Instruction.
Render as a numbered list, omitting blank lines, only the stretch of lines from the line containing "Select the sinebeams shader thumbnail" through the line containing "click(66, 134)", with both end lines included.

(Stored dataset items)

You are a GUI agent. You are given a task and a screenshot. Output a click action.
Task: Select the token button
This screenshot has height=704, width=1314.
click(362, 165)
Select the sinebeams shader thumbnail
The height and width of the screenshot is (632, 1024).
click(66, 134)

---

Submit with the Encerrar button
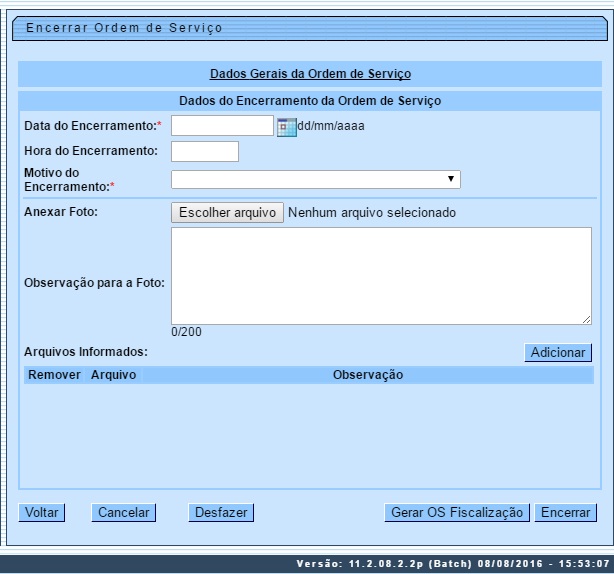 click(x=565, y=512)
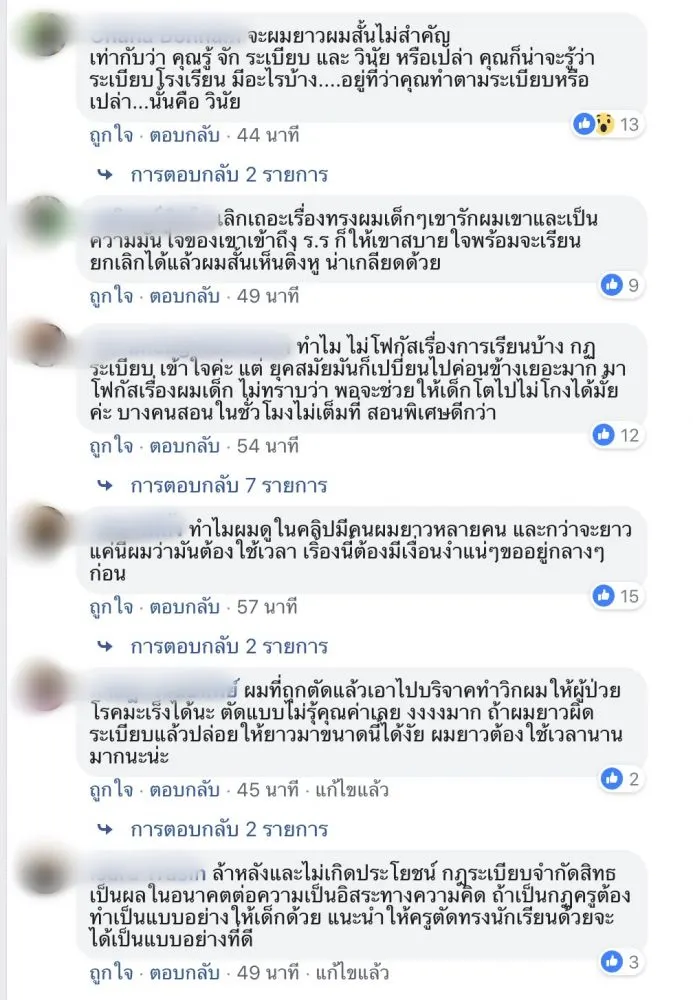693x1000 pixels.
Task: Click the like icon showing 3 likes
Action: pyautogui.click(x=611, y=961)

Written response.
1. Select the sinebeams shader thumbnail
2. The height and width of the screenshot is (632, 1024).
3. click(66, 134)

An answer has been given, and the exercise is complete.